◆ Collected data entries
******
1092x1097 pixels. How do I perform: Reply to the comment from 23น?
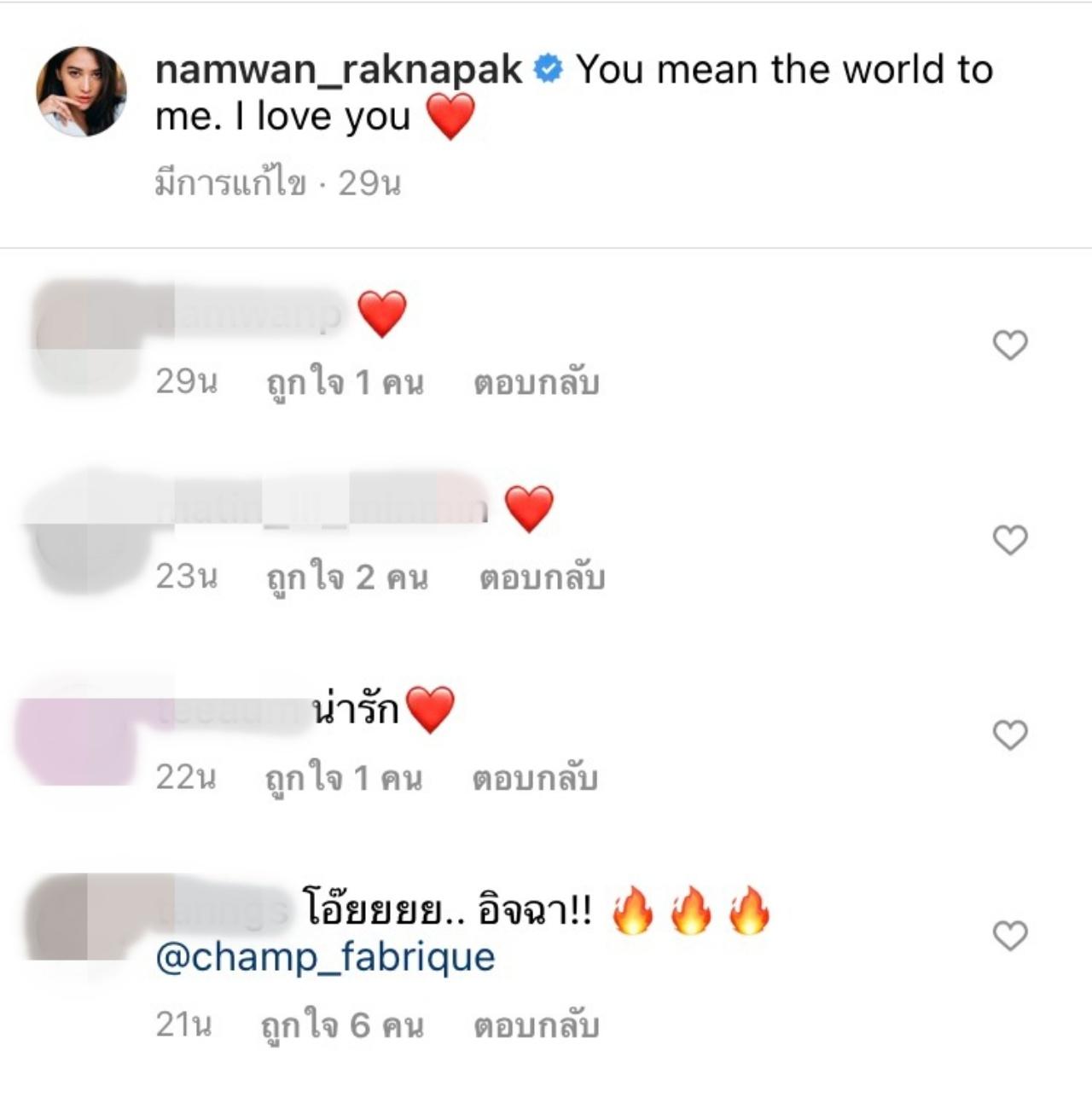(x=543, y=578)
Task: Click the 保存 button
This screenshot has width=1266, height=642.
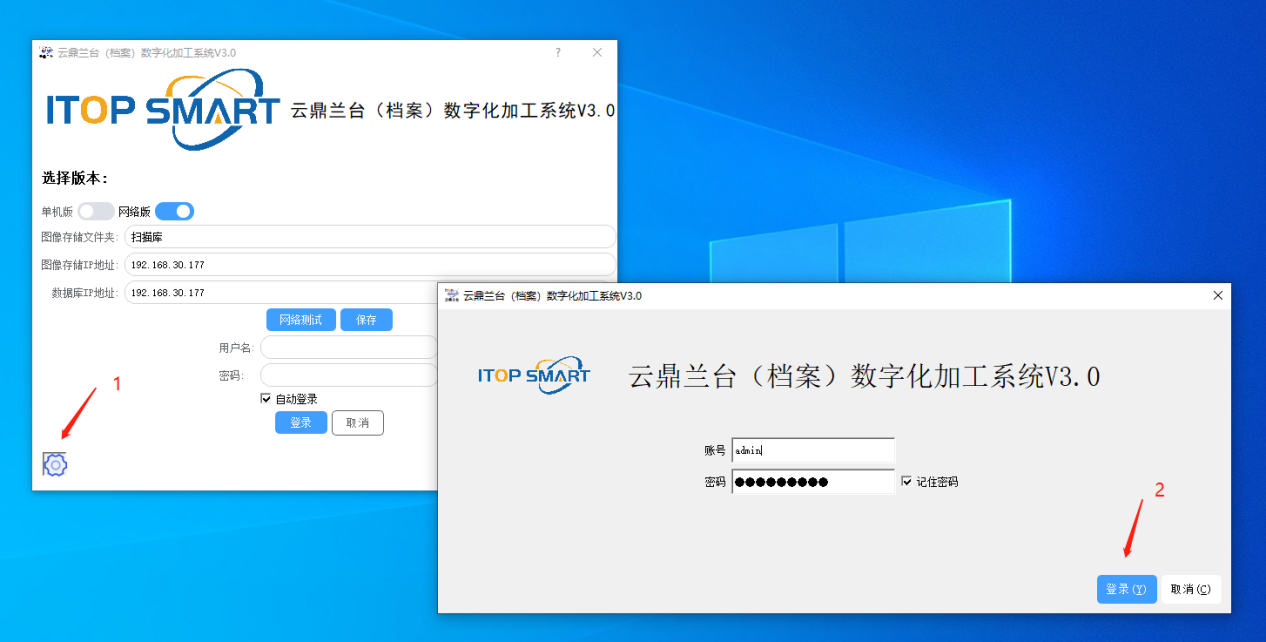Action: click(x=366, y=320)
******
◆ What you will do
The expected output is every entry above, character for character, with no pictures.

◆ Answer to this problem
1092x1097 pixels. How do I perform: Reply to the comment from 23น?
(x=543, y=578)
Task: Click the 保存 button
This screenshot has width=1266, height=642.
Action: click(x=366, y=320)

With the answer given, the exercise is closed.